| Dataset extract |
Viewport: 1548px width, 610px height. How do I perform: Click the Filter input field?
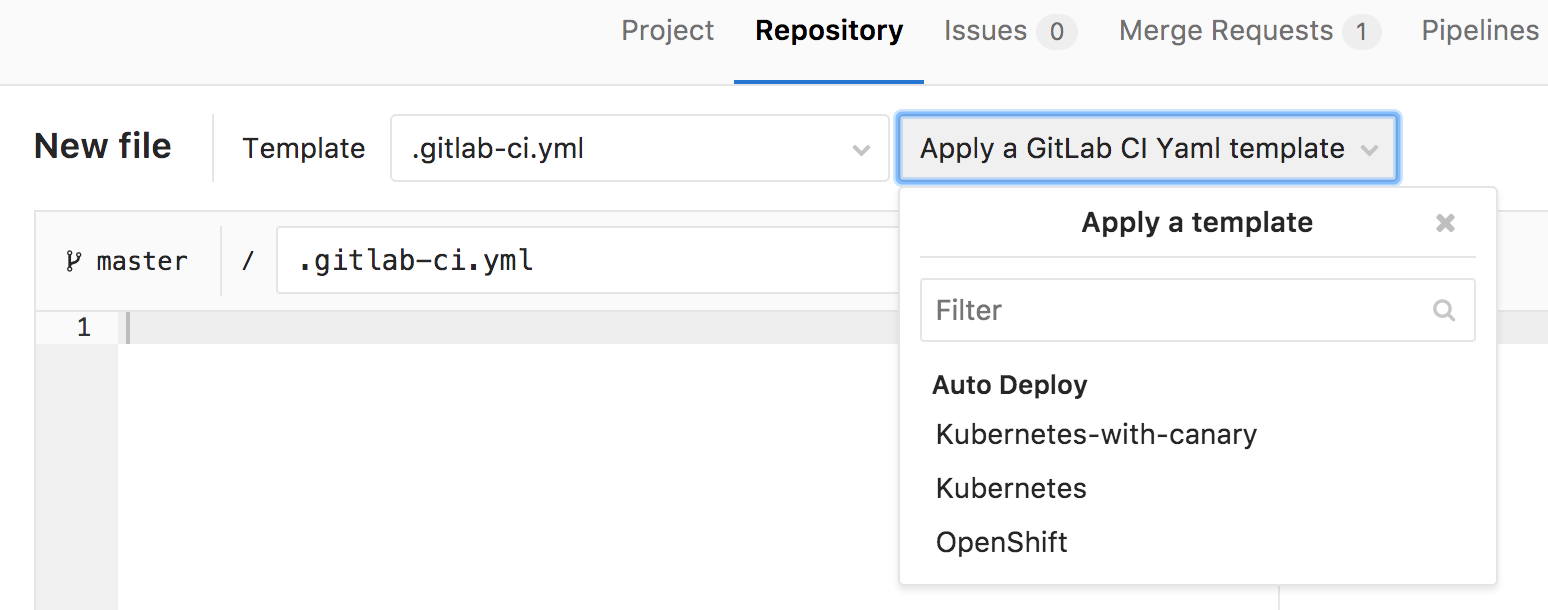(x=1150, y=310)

...

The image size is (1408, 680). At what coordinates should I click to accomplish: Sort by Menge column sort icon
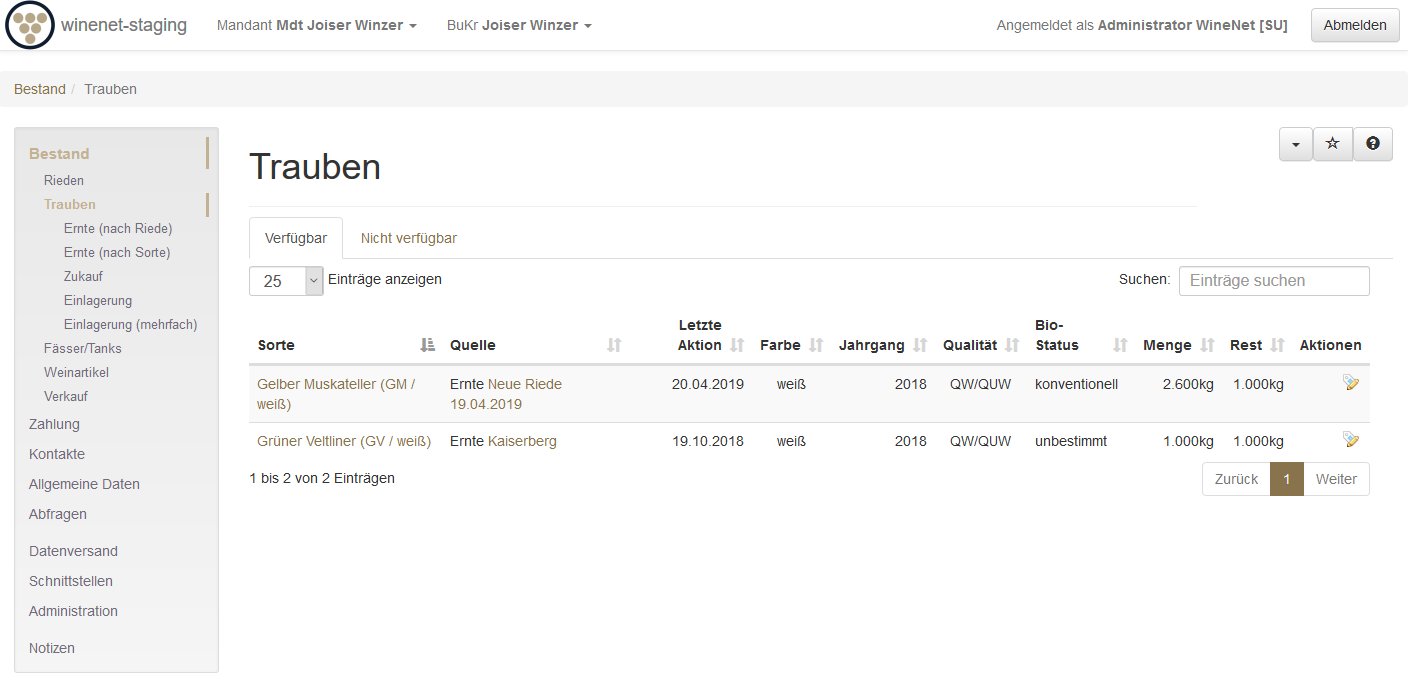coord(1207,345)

---

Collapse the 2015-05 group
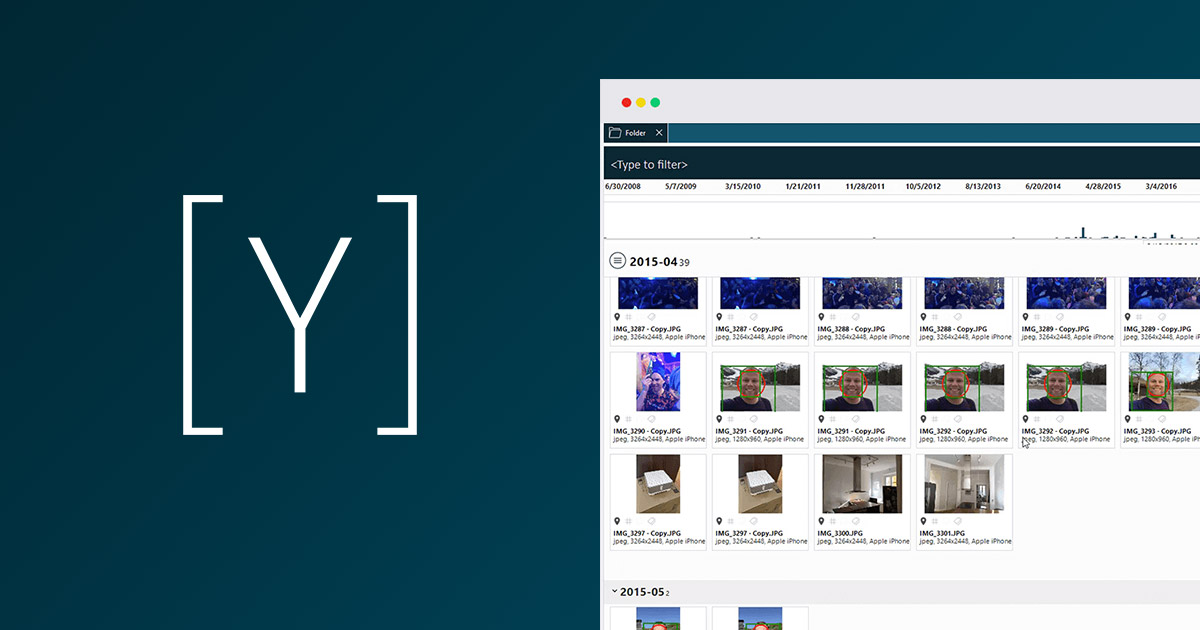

| Exercise goal |
Repeat the rows between the lines holding "Viewport: 1548px width, 610px" and "(x=1150, y=310)", inclusive, leaving the pictures out.

| Solution for this exercise |
Viewport: 1548px width, 610px height. How do I perform: Click the Filter input field?
(x=1150, y=310)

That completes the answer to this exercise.